The Prospective Urban Rural Epidemiology (PURE) study is a large, epidemiological cohort study of individuals aged 35–70 years (enrolled between Jan 1, 2003, and March 31, 2013) in 18 countries with a median follow- up of 7·4 years (IQR 5·3–9·3). Dietary intake of 135335 individuals was recorded using validated food frequency questionnaires. The primary outcomes were total mortality and major cardiovascular events (fatal cardiovascular disease, non-fatal myocardial infarction, stroke, and heart failure). Secondary outcomes were all myocardial infarctions, stroke, cardiovascular disease mortality, and non-cardiovascular disease mortality. Participants were categorised into quintiles of nutrient intake (carbohydrate, fats, and protein) based on percentage of energy provided by nutrients. We assessed the associations between consumption of carbohydrate, total fat, and each type of fat with cardiovascular disease and total mortality. We calculated hazard ratios (HRs) using a multivariable Cox frailty model with random intercepts to account for centre clustering.

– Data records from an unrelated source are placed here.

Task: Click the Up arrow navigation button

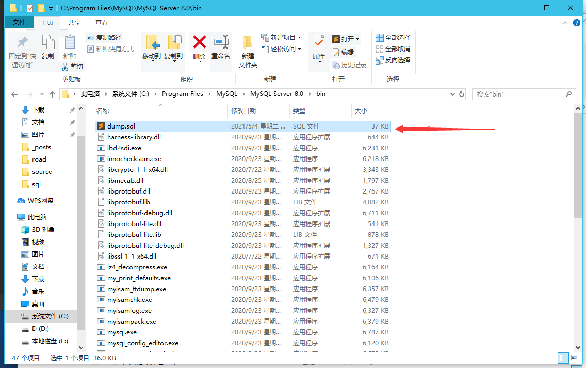Action: point(53,94)
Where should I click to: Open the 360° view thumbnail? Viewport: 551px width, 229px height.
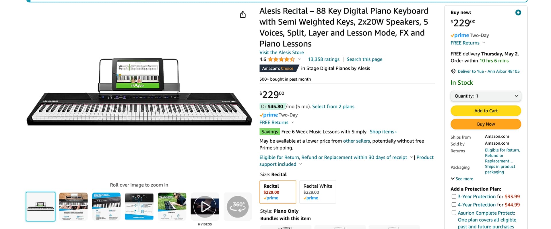pos(238,207)
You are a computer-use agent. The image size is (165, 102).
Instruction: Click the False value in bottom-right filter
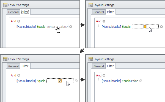134,81
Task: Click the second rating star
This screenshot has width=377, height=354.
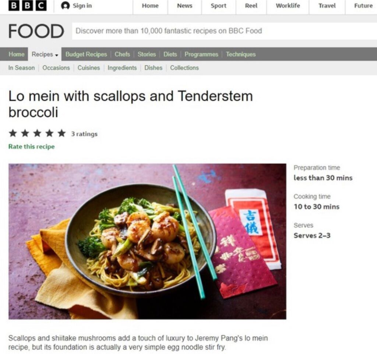Action: (x=25, y=133)
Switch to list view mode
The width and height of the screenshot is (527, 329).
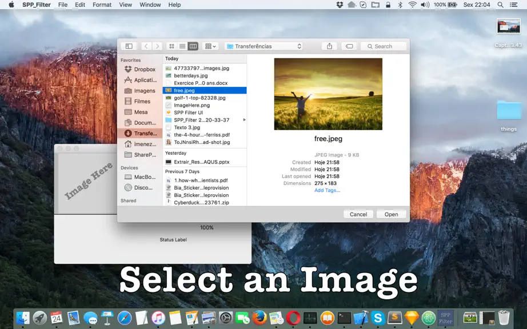[x=182, y=46]
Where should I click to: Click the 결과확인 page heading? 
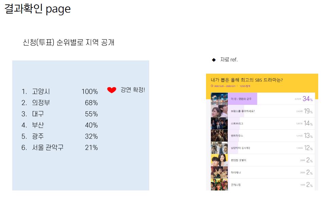tap(37, 9)
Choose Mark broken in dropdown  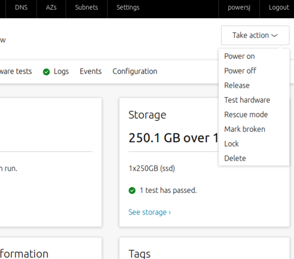click(x=244, y=130)
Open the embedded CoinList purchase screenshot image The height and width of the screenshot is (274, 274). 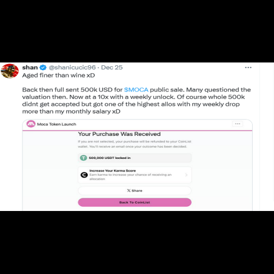(x=137, y=165)
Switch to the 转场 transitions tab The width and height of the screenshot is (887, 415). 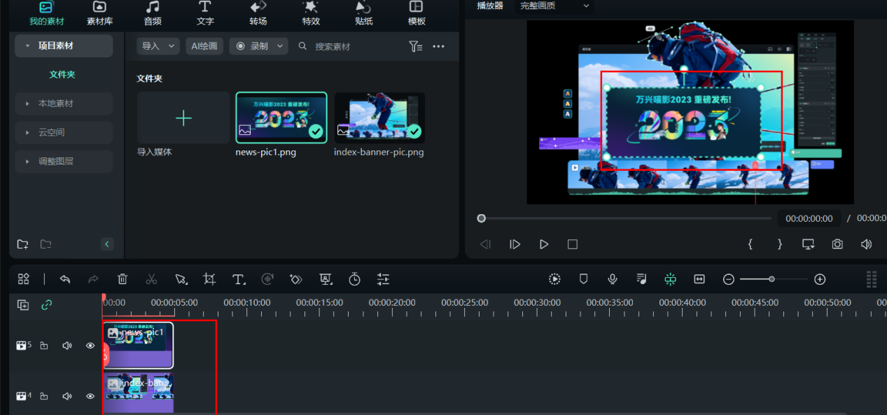coord(258,13)
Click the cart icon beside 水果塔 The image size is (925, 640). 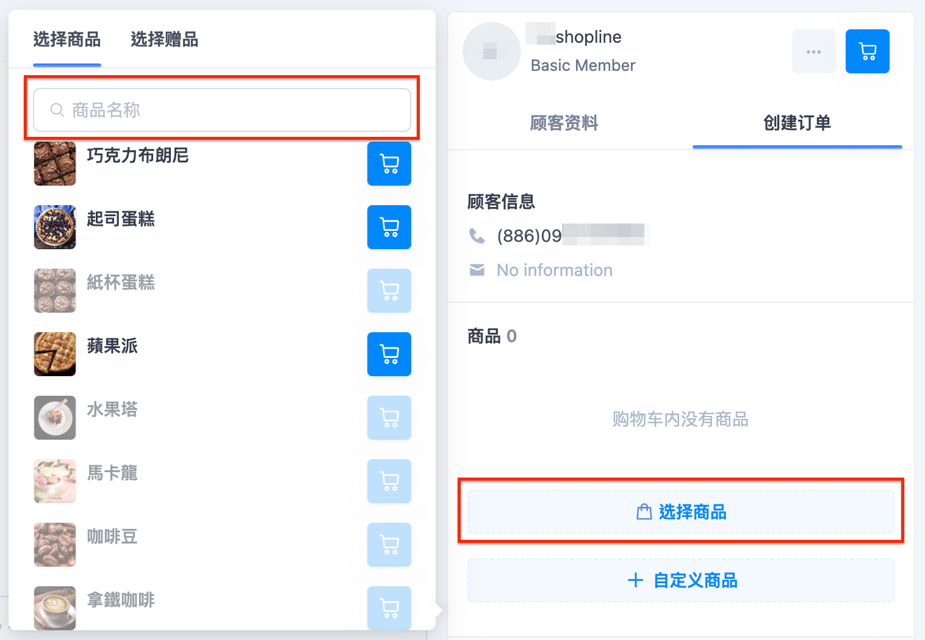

During follow-up, we documented 5796 deaths and 4784 major cardiovascular disease events. Higher
carbohydrate intake was associated with an increased risk of total mortality (highest [quintile 5] vs lowest quintile [quintile 1] category, HR 1·28 [95% CI 1·12–1·46], ptrend =0·0001) but not with the risk of cardiovascular disease or cardiovascular disease mortality. Intake of total fat and each type of fat was associated with lower risk of total mortality (quintile 5 vs quintile 1, total fat: HR 0·77 [95% CI 0·67–0·87], ptrend less than 0·0001; saturated fat, HR 0·86 [0·76–0·99], ptrend=0·0088; monounsaturated fat: HR 0·81 [0·71–0·92], ptrend less than 0·0001; and polyunsaturated fat: HR 0·80 [0·71–0·89], ptrend less than 0·0001). Higher saturated fat intake was associated with lower risk of stroke (quintile 5 vs quintile 1, HR 0·79 [95% CI 0·64–0·98], p =0·0498). Total fat and saturated and unsaturated fats were not significantly associated with risk of trend myocardial infarction or cardiovascular disease mortality.
High carbohydrate intake was associated with higher risk of total mortality, whereas total fat and individual types of fat were related to lower total mortality. Total fat and types of fat were not associated with cardiovascular disease, myocardial infarction, or cardiovascular disease mortality, whereas saturated fat had an inverse association with stroke. Global dietary guidelines should be reconsidered in light of these findings.